Wednesday, June 5, 2013

Review: Mouths and Meaning, Bronwyn Platten, Sarah Coggrave and others



Review: Mouths and Meaning, Bronwyn Platten, Sarah Coggrave and others

by Adele Sliuzas
Australian Experimental Art Foundation, Adelaide
1 February-2nd March 2013


Blurring the boundaries between art, art therapy and biographical practice, Bronwyn Platten's recent exhibition Mouths and Meaning emphasises the current role of social engagement in contemporary arts practice. Mouths and Meaning is a multidisciplinary collaborative art and research project that extends beyond the gallery space. The exhibition pieces together paintings, performance, video work and installation that explore relationships to the body and dislocations between mouths and meaning.

Originally from Adelaide, and now working from Manchester, UK, this solo exhibition sees Platten return to the AEAF ten years after her previous exhibition in the space. Her work explores the body, in particular experiences of identity, sense and communication as highlighted by the exhibition’s title. The project includes a body of research and multiple collaborators, moving between the fields of art and health.

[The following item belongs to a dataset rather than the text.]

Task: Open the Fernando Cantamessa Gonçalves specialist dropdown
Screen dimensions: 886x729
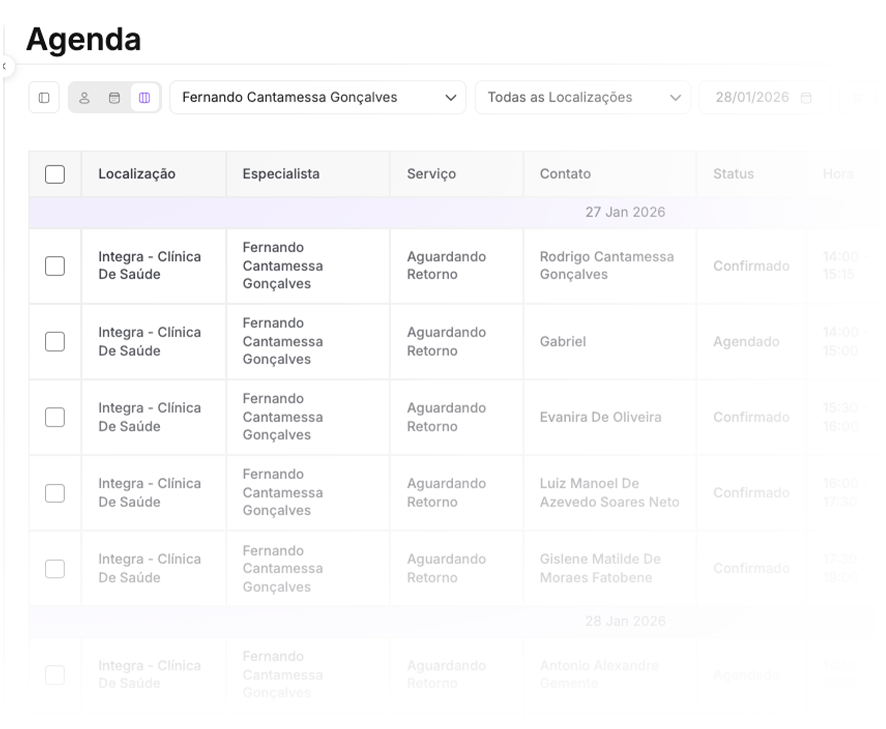Action: [x=317, y=98]
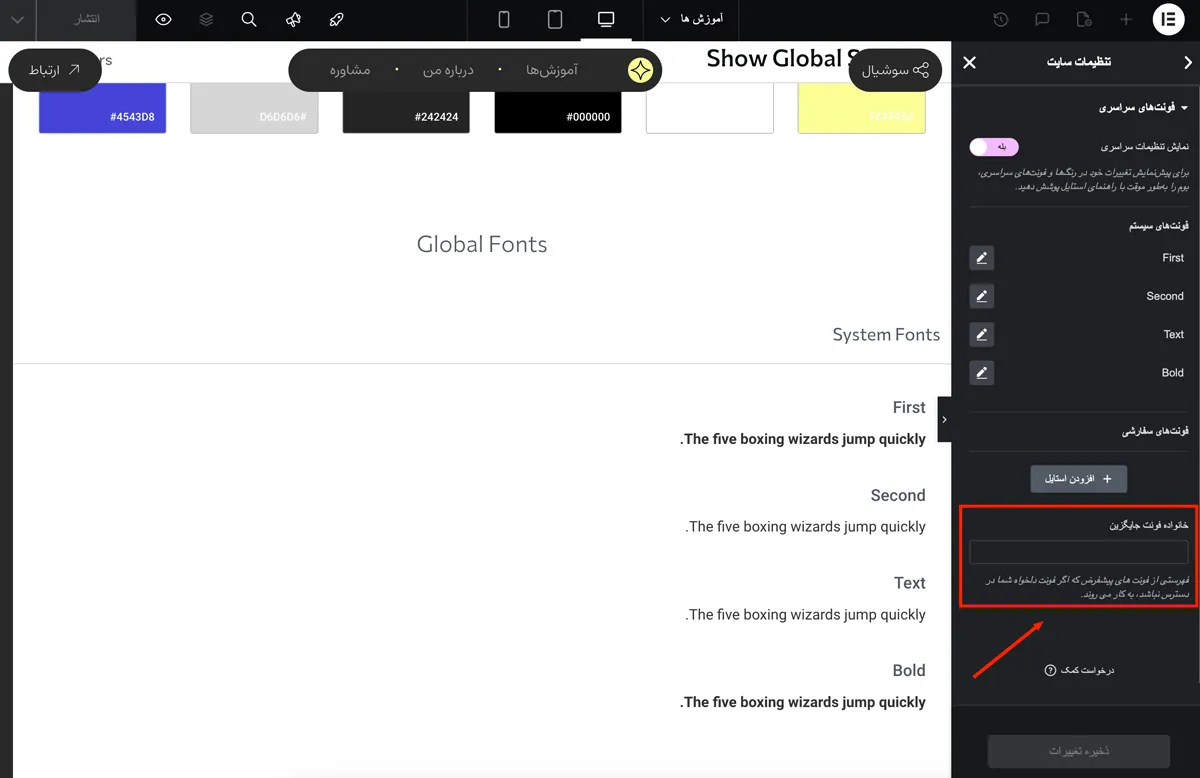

Within the gallery Platten has created an affective space, encouraging the viewer to engage and respond on a corporeal level; the works make you feel within your flesh. The mouth is presented as a site to be explored and to be embodied. As a threshold between the inside and outside of the body, the mouth is a liminal space. It is the site of pleasure experienced through tastes, sensations, speaking and laughing. Equally, the mouth is the site of horror and betrayal; spitting, slurring, saying the wrong thing, eating too much, or not enough. Platten invites the viewer to become aware of their perception of their mouth as an entry to the body. In Anatomical Sense, a cluster of small oil paintings, Platten fragments the body, dissecting individual sense organs and inviting the viewer to consider the materiality and mechanics of their senses one at a time. 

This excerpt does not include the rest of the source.